Many of us, including me, were almost driven to bankruptcy to pay for the repairs. Meanwhile the city council and their insurers held out for as long as possible before finally settling a few months before the court date. As Grimshaws (a leading legal firm handling this type of case) says

The sad fact is that the individuals, companies and local authorities responsible for your leaky building or leaky home will do everything they can to avoid paying to fix the problem, unless they’re forced to.

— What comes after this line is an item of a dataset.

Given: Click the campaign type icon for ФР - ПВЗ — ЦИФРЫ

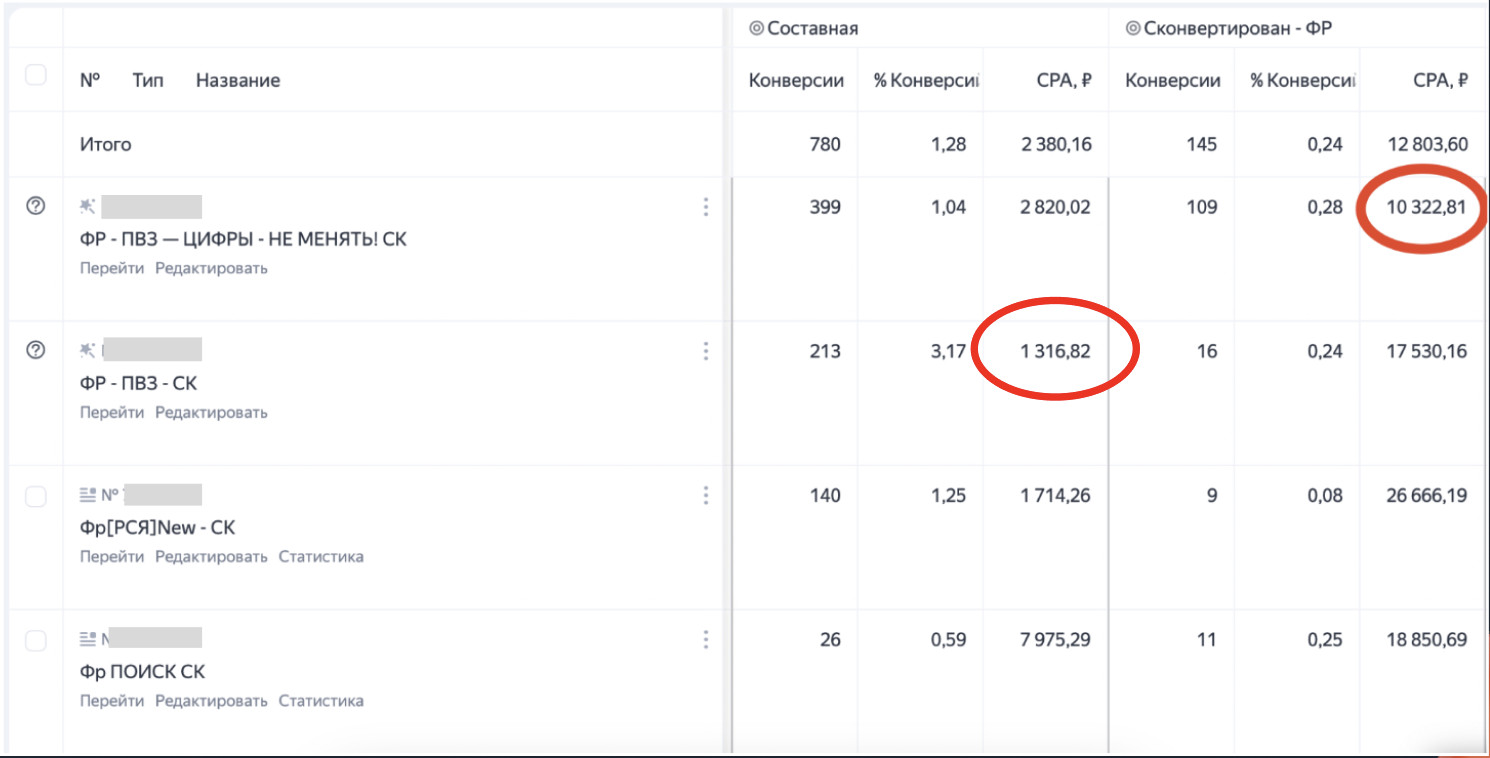Looking at the screenshot, I should 88,206.
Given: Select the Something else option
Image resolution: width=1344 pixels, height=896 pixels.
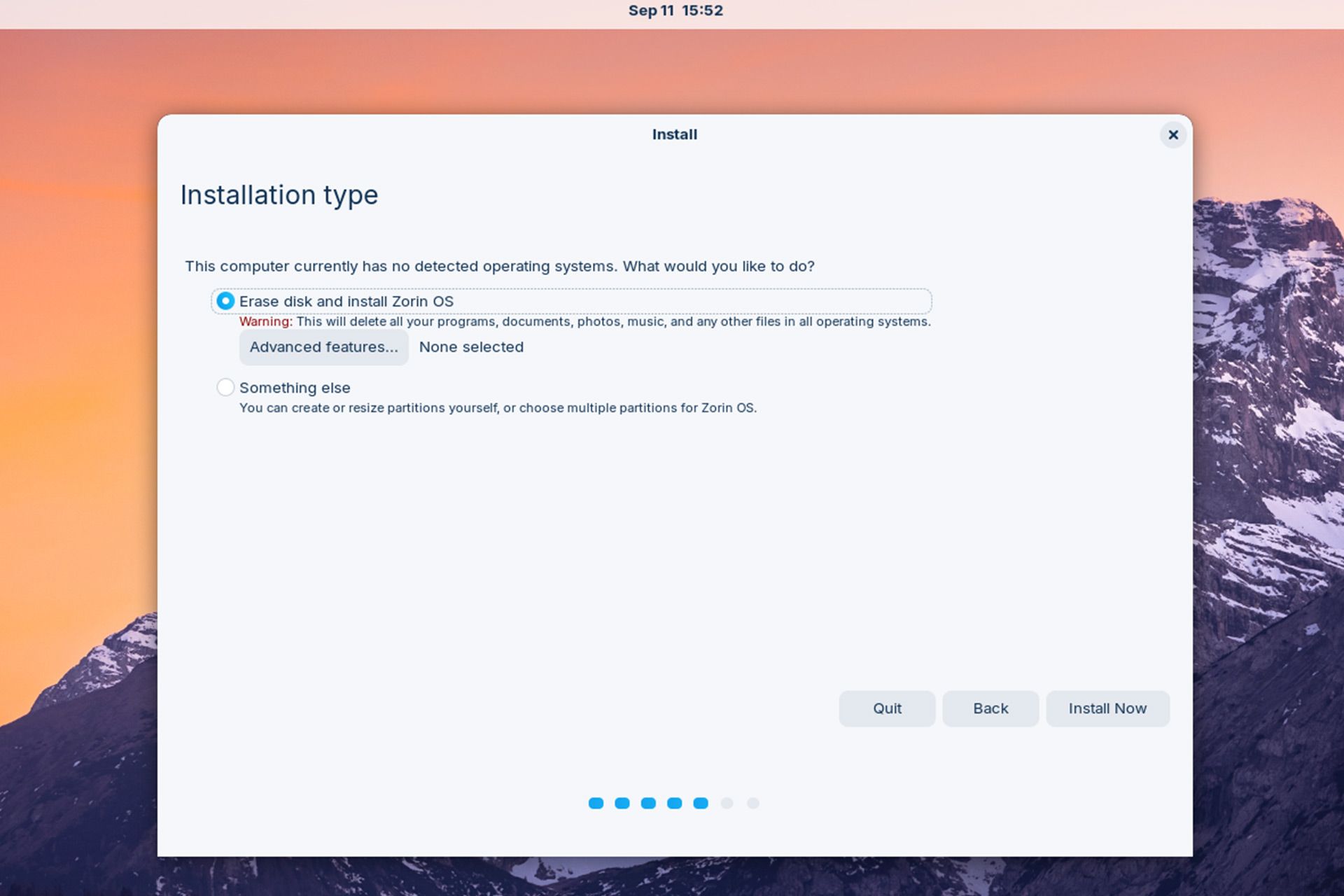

At that, we were lucky. The buildings flaws were not inherent in the structure – I’d checked for those when I purchased in 1998. They were almost entirely the result of poor workmanship and poor enforcement of the building standards. The council had not only approved and certified our building, but they’d also done the inspection – in particular of building problems that subsequently caused failures and in the ingress of water.

Because those substantial fees that were paid for the inspection to the council, we had a relatively easy process through the legal obstructionism. We were able to get almost full restitution of direct costs because the council had a clear liability. But it doesn’t pay for the agony of scratching to find enough to pay the interest, and living in a construction site.

Others are not so lucky. Many people with leaky buildings were inspected by the fly by night inspection services with inadequate insurance that a previous National government in the 1990’s allowed to get into the law. The Citizens and Ratepayers dominated council of Auckland City at the time were one of the most irresponsible in not keeping control of the inspection process, in particular in allowing inspection by companies with inadequate insurance.

The current National lead government is promoting a scheme that will help the many leaky homeowners who were caught with inadequate building inspection companies who have since failed or gone out of business. They don’t have a existing litigation target like the the council. But it requires that the homeowner pays 50% of the costs of “homeowners’ agreed repair costs”, the councils 25% and the government 25%. The poor homeowner will be able to get loans but only if they meet bank lending criteria.

The two weasel clauses of agreed repair costs and bank lending criteria are killers. It costs a lot of money to find out the degree of a problem, which in itself whittles away your ability to service a loan. Without pulling the walls away it is frequently impossible to determine the extent of the damage. In our case we would up finding out that there was extensive and expensive damage in an unforeseen exterior walls only after the bathrooms were torn up.

This scheme still is not in place, and isn’t expected until next year at the earliest. Every year that buildings are not made waterfast increases the costs to all parties, including the ratepayers. The available details on this scheme, like many things from this clueless government, are extremely vague. Grimshaws who are probably know as much as anyone else describe it as:-

The Government recently announced a proposed scheme which it believes will assist those parties embroiled in the leaky homes saga. The scheme is apparently to start sometime next year.

At this stage, we simply do not have enough information to make any meaningful comment about it.

With this looming vast leaky bill hanging over the ratepayers of Auckland, it seems incredibly irresponsible wasting money on underwriting a risky business plan for the Rugby Union. Quite simply the Auckland City Council should be looking at how they help the homeowners that C&R shafted decades ago at the earliest opportunity. It also reduces the known potential risks and liabilities to the ratepayers from letting buildings deteriorate with the additional costs that entails.

Underwriting a white elephant like Eden Park seems like the daftest thing that that John Banks and the irresponsible C&R team have done to date.